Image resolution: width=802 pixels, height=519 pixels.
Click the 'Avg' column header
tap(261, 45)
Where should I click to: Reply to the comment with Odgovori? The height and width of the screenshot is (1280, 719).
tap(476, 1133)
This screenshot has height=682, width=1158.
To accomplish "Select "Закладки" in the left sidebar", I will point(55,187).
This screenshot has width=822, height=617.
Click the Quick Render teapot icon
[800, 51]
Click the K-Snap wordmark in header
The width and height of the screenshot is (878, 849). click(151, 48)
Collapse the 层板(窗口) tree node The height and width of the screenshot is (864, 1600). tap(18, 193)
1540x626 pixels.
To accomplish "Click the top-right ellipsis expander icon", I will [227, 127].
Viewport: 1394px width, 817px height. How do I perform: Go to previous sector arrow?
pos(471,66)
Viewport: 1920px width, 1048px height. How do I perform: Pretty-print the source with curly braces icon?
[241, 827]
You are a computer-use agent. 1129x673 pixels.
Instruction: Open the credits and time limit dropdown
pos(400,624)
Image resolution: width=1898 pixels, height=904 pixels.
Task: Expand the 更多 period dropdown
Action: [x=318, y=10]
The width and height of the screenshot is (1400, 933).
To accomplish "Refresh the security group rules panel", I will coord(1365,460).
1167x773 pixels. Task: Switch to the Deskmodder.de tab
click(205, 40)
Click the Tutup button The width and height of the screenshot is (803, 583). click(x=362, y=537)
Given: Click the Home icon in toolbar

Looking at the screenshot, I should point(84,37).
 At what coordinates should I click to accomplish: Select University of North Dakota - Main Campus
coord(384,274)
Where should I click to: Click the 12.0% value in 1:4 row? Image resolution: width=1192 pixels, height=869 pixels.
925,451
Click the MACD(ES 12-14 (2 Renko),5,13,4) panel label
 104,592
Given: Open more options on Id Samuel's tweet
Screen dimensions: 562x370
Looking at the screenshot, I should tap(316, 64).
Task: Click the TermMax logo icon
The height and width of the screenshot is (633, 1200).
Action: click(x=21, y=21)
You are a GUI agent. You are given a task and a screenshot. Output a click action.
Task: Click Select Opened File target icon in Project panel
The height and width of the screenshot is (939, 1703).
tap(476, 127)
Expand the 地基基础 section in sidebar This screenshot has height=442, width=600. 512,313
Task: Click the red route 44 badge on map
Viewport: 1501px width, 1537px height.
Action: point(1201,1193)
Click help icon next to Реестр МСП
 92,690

+--

* REQUIREMENT:
Return each line above where the word "sidebar" shows up.

* RESPONSE FOR THIS EXERCISE:
To accomplish "Select "Закладки" in the left sidebar", I will point(55,187).
Expand the 地基基础 section in sidebar This screenshot has height=442, width=600. 512,313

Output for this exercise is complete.